[ABOUT THIS TASK]
Reproduce the tail of the data exactly. It starts at the line containing "Task: Click the gear icon next to Output" and runs to the last line.

[INPUT]
╭──

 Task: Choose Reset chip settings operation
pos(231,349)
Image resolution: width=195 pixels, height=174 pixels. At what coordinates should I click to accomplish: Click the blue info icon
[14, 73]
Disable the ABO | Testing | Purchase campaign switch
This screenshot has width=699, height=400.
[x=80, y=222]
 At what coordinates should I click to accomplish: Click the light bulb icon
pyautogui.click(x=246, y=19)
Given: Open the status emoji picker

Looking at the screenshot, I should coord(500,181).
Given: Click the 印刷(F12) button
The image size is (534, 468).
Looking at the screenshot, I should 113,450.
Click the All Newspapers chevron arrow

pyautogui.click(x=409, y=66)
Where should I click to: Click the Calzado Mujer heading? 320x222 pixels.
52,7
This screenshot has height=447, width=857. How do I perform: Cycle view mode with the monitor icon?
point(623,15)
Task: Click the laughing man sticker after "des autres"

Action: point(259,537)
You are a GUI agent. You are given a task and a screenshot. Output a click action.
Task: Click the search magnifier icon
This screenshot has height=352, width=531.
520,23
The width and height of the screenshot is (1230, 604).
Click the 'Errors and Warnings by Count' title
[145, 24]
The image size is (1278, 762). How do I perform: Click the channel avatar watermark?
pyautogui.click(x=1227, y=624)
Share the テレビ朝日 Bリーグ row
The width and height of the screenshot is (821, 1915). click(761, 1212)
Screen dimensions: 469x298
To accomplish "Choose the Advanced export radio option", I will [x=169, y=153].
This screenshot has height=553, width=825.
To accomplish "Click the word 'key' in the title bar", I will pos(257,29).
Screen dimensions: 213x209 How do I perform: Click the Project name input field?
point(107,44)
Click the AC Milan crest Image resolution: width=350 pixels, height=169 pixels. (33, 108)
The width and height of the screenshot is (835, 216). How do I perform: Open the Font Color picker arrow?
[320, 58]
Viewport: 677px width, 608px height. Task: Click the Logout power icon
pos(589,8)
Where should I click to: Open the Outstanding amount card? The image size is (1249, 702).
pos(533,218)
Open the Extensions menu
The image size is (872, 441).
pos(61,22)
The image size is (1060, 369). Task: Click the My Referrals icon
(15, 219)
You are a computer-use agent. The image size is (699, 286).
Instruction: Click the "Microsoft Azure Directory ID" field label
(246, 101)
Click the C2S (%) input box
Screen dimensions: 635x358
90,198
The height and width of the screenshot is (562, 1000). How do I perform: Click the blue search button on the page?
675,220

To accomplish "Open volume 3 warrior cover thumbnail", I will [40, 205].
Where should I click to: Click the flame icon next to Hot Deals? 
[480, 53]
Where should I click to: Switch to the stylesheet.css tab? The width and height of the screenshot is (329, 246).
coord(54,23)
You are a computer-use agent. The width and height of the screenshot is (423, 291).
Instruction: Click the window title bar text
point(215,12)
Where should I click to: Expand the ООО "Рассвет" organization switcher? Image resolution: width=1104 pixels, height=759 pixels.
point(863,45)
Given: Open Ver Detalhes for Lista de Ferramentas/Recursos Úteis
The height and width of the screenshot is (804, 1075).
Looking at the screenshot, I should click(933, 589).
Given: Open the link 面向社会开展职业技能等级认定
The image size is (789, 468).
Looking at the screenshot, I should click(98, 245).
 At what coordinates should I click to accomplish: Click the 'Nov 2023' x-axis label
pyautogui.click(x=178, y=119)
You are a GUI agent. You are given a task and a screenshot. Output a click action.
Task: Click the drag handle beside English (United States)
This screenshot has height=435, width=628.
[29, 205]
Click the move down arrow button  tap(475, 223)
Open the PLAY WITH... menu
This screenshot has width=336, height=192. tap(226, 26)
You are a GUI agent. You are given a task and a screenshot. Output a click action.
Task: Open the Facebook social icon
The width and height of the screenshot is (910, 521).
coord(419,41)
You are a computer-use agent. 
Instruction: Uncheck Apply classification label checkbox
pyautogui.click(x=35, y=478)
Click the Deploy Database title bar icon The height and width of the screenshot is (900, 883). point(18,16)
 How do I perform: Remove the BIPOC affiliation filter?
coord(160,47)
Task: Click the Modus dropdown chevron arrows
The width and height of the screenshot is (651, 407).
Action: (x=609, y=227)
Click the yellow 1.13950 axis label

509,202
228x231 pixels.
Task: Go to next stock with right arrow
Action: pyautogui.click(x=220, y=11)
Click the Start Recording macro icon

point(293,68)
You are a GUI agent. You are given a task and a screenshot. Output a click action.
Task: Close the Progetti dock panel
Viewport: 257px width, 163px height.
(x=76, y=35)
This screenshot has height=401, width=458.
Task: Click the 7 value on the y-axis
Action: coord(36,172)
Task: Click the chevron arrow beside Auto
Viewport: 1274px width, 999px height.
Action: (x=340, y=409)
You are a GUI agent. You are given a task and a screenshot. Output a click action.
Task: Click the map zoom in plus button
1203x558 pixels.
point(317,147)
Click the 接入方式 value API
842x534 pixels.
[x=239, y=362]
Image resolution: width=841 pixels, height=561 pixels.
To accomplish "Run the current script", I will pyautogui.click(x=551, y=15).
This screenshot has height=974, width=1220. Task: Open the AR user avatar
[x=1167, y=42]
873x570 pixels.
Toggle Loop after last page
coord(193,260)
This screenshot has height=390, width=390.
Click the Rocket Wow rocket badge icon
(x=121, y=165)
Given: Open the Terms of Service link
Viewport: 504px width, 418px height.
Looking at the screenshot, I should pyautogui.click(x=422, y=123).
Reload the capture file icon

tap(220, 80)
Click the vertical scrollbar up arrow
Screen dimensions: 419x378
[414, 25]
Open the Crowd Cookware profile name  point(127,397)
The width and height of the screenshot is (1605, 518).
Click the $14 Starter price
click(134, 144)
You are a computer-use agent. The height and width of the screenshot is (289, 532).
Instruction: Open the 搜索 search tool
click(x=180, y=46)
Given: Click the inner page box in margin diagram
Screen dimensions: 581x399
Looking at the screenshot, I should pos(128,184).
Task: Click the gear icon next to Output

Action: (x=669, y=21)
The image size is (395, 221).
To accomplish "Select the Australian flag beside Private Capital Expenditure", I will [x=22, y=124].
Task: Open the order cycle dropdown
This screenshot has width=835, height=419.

╰──

[ANSWER TO THIS EXERCISE]
Task: Click the gear icon next to Output

Action: (x=669, y=21)
The image size is (395, 221).
To accomplish "Select the Australian flag beside Private Capital Expenditure", I will [x=22, y=124].
Task: Open the order cycle dropdown
This screenshot has width=835, height=419.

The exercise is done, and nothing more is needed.